### TASK
What lines of the data include the string "section"? Copy them all.

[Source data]
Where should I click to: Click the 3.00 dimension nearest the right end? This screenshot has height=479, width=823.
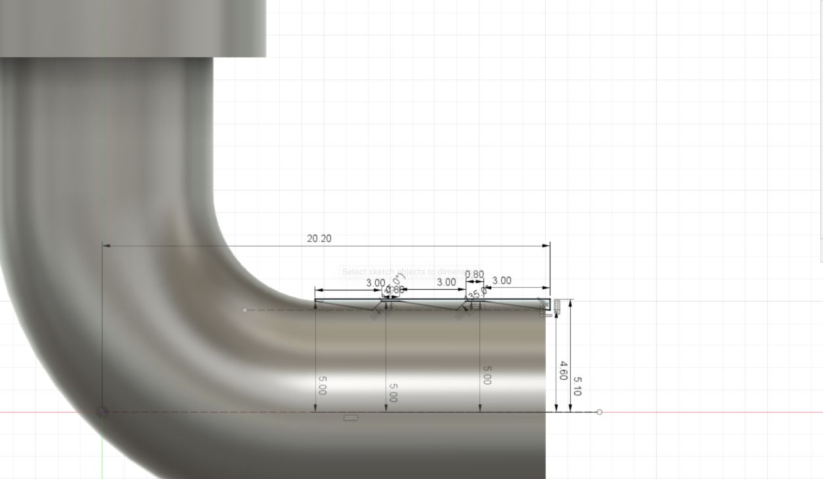click(502, 281)
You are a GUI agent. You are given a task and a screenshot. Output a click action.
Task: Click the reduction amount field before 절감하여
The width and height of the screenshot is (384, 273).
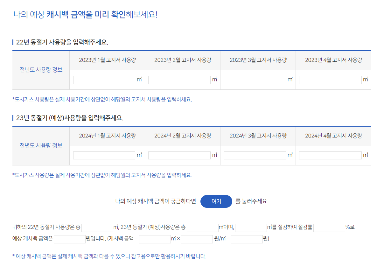tap(251, 228)
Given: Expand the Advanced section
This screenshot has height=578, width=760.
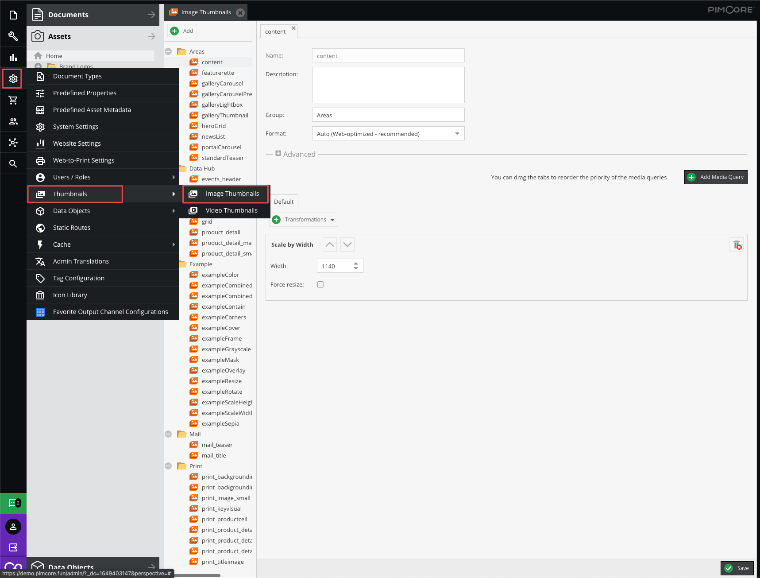Looking at the screenshot, I should [278, 154].
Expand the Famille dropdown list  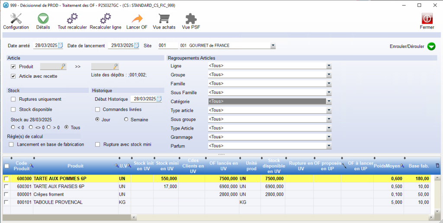pos(328,84)
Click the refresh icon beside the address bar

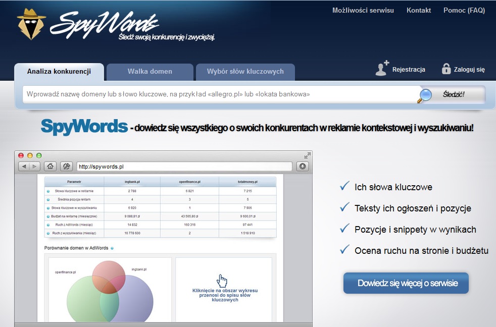click(x=303, y=166)
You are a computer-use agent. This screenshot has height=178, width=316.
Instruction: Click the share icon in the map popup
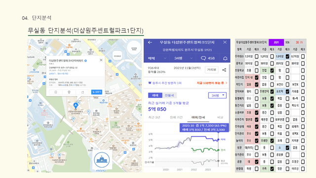pyautogui.click(x=82, y=92)
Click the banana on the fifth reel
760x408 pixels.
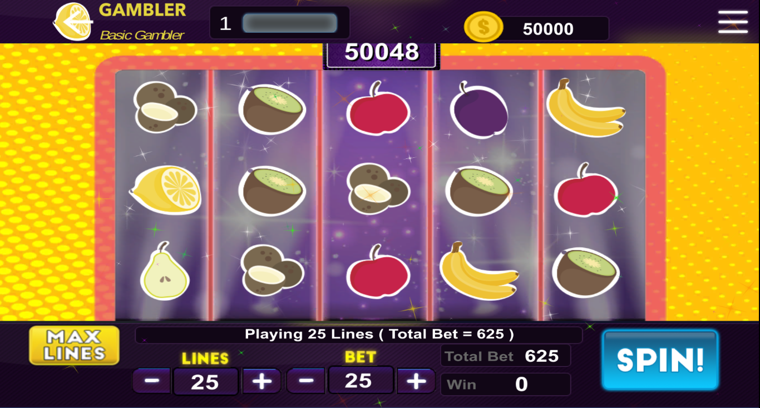click(585, 108)
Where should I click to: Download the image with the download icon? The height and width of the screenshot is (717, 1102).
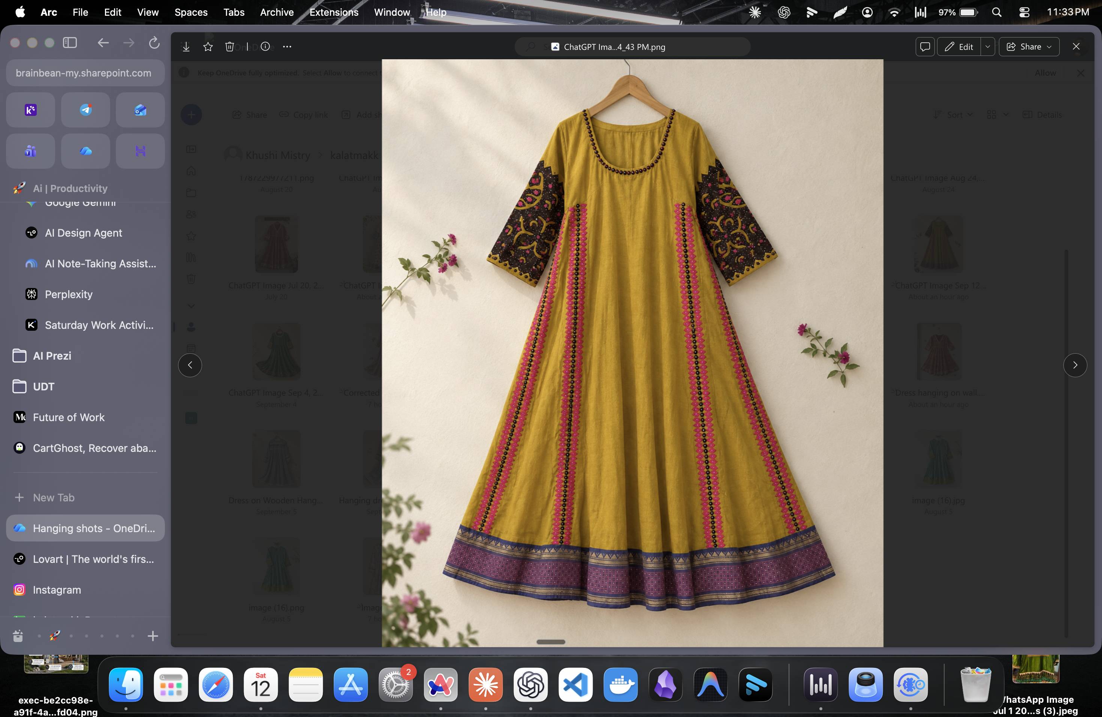coord(186,47)
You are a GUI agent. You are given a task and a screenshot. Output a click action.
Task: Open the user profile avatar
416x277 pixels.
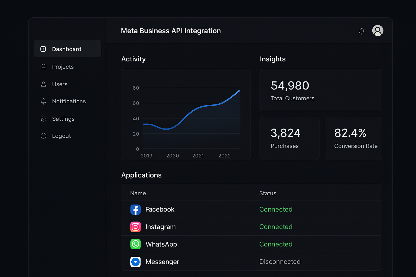[x=378, y=31]
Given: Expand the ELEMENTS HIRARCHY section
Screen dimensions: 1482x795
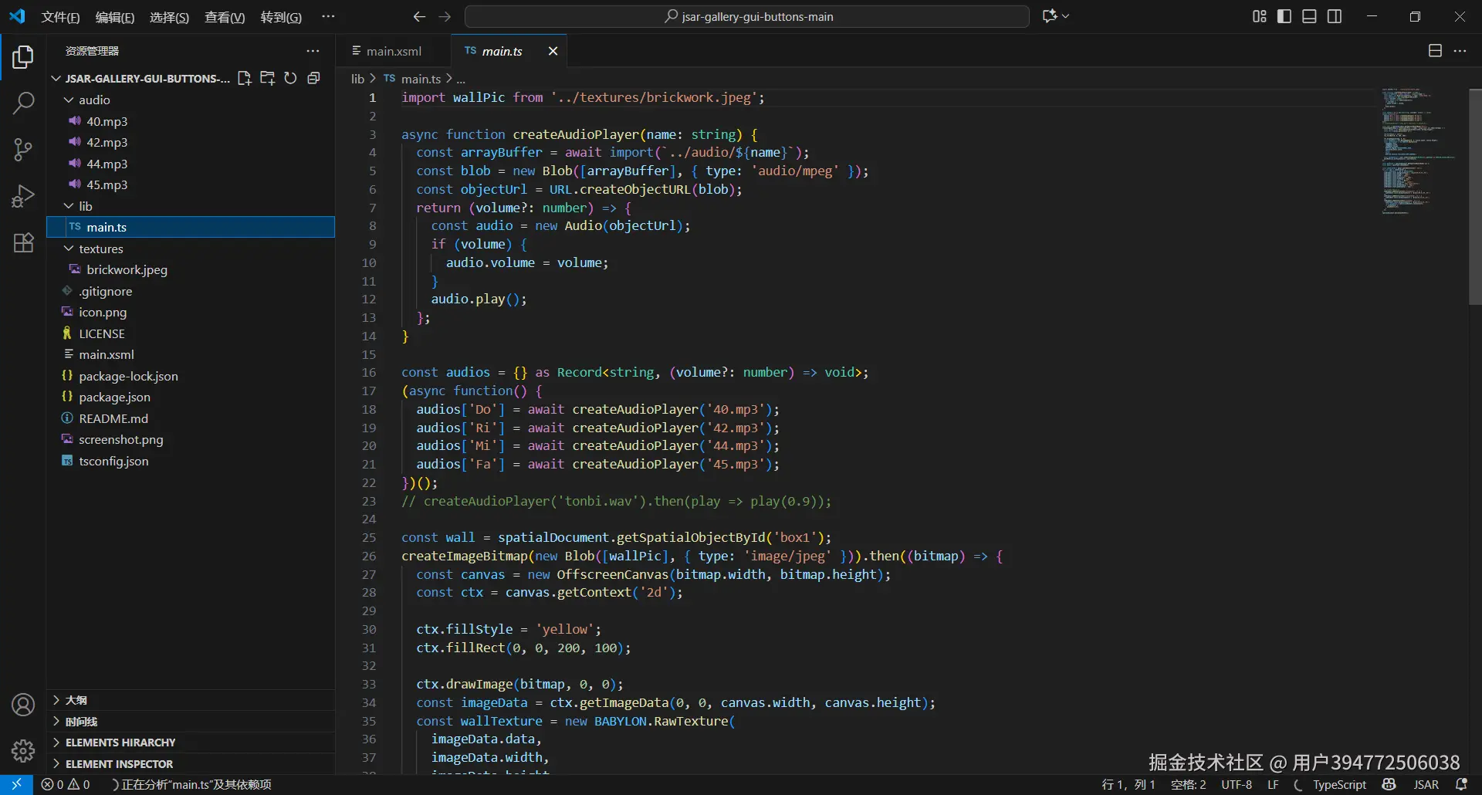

### RESULT BELOW
Given: Expand the Advanced section
Given: Expand the ELEMENTS HIRARCHY section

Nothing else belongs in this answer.